Apenas pudo Lázaro disimular su evidente y
repentina alteración ante su amigo.
Miguel Alvira cerró el libro que tenía entre las
manos y observó a Lázaro inquieto, nervioso, como súbitamente mareado. No adivinaba
lo que a su amigo le había trastocado. Lo atribuyó a esa especie de
desorientación, que él mismo había experimentado, tras usar los prismáticos tan
largo rato y, sobre todo, a la concentración mantenida en ese tiempo por Lázaro.
A veces una concentración tal daba síntomas de mareo, lo sabía por experiencia.
Así se lo dijo. Lázaro no lo negó pero, lejos de desengañarle, no le contó que
no fueron los prismáticos, sino lo observado fortuitamente con ellos, lo que le
había roto algo por dentro.
El educador sintió urgencia por marcharse. Miguel,
amablemente, le invitó a volver para disfrutar de aquellas vistas en otra
ocasión o revisar tranquilamente la bliblioteca de su padre. Lázaro, dando las
gracias con una cortesía exagerada y abrumado por una seriedad que su amigo no
esperaba, supo con toda seguridad que nunca volvería. El sitio quedó asociado
en su mente al primer desgarro serio que sufrió en un lugar donde, hasta ese
momento, sólo la felicidad le había acariciado. Aquellas vistas jamás le harían
disfrutar, como pensaba su amigo. Y, de la biblioteca del padre de Miguel, Lázaro
se había olvidado totalmente.
Tras balbucear unas excusas tan poco convincentes
como precipitadas, le dijo a Miguel que volvía a la residencia porque sus
deberes allí le requerían. El anfitrión no terminaba de entender su sombría seriedad
y aquella repentina prisa. Se quedó en suspenso cuando, tras acompañarle a la
puerta, lo vio alejarse cabizbajo.
Lázaro caminaba precipitadamente, sin mover la
cabeza, con los ojos fijos en el suelo. Con su cerebro en ebullición llegó,
como un autómata, a la residencia. Vigiló, totalmente desinteresado y ausente,
el estudio de la tarde. Durante la cena estuvo callado y apenas probó bocado.

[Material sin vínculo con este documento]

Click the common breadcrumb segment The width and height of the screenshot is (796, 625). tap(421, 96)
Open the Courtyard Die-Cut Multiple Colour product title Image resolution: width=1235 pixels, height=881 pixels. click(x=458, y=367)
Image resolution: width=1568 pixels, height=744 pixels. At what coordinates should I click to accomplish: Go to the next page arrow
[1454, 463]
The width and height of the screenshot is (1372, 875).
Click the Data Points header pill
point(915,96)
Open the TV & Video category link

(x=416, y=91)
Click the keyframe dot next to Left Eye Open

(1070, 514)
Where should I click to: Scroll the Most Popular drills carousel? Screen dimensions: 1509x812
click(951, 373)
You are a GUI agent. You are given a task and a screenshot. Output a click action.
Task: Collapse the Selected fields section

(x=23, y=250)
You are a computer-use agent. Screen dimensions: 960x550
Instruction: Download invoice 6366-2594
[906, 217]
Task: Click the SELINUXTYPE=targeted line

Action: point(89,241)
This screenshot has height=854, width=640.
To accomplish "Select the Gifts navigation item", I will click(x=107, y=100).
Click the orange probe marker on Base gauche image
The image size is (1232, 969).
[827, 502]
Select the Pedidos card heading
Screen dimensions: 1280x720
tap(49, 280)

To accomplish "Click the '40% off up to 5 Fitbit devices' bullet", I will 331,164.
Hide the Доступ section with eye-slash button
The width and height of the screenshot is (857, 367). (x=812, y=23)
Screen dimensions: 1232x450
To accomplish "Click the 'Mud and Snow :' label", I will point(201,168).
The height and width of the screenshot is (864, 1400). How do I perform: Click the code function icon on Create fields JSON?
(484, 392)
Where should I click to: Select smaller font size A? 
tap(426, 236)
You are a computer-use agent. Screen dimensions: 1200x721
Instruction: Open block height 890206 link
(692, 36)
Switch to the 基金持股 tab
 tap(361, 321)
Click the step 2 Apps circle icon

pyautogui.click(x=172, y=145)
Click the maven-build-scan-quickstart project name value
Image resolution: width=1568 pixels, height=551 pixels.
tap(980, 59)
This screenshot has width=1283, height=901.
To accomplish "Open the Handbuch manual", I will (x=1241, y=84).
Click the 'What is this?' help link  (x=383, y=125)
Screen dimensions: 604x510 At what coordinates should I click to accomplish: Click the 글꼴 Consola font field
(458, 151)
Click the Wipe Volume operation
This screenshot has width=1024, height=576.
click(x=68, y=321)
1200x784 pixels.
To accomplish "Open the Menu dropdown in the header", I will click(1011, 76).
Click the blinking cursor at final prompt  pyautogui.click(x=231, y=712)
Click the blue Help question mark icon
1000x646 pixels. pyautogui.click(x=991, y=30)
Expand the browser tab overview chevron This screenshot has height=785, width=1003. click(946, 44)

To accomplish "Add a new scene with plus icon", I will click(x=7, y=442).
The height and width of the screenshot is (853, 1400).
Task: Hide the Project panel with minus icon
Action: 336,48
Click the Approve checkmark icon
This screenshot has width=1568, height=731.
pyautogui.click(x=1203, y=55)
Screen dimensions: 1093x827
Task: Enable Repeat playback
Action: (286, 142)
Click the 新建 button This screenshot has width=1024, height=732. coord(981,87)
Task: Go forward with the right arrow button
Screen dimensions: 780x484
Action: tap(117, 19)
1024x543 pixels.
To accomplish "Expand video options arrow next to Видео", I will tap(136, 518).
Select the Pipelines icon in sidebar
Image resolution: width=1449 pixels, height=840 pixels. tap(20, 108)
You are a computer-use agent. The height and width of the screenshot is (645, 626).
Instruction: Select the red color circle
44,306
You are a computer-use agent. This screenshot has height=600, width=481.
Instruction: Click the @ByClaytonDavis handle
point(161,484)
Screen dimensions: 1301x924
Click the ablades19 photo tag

Tan
pronto como en los dormitorios se apagaron las luces, se acallaron los murmullos
y se hizo el silencio, abandonó la residencia.
Salió caminando sin rumbo pero enérgicamente, sin
otra intención que mover el cuerpo y quemar la energía que se le acumulaba
dentro. Su mente era una hoguera de sentimientos desordenados y su pensamiento
bullía entre desconcertantes conjeturas.
Se sentía acorchado interiormente por una angustia
que le subía garganta arriba sin poder brotar por parte alguna y, su mente, sorprendida
por la rotundidad de lo imprevisto, se ahogaba entre el aturdimiento y el desorden
de sus pensamientos. Caminaba a
zancadas, vigorosamente, queriendo aliviar la tensión interior con el ritmo
profundo de su respiración.
Atravesó el viaducto apresuradamente, sintiendo la
oscuridad y el vacío que había bajo éste, cosas ambas, que ahora también él sentía
en su interior. Y le dio angustia el viaducto por eso de que las cosas afines
pudieran atraerse. Y fue ese un pensamiento que le asustó por nuevo, por no haberlo
sentido antes ni en otro lugar.
Era tarde y quedaban pocos sitios abiertos y, por
las ventanas de los bares que aún tenían luz, vio a los camareros recogiendo y
afanándose para cerrar cuanto antes y marcharse a casa. Así que Lázaro, para no
incordiar a aquella gente cansada, no entró en ninguno de los bares del centro.
Caminó hacia los arrabales sin conciencia de ello, mecánicamente, sólo por no
dejar de andar.
Sin pensarlo se encontró empujando la puerta del
bar del burdel. Su presencia fue acogida con la distante expectación de
siempre, aunque con algo de extrañeza, en los camareros, por no ser fin de mes.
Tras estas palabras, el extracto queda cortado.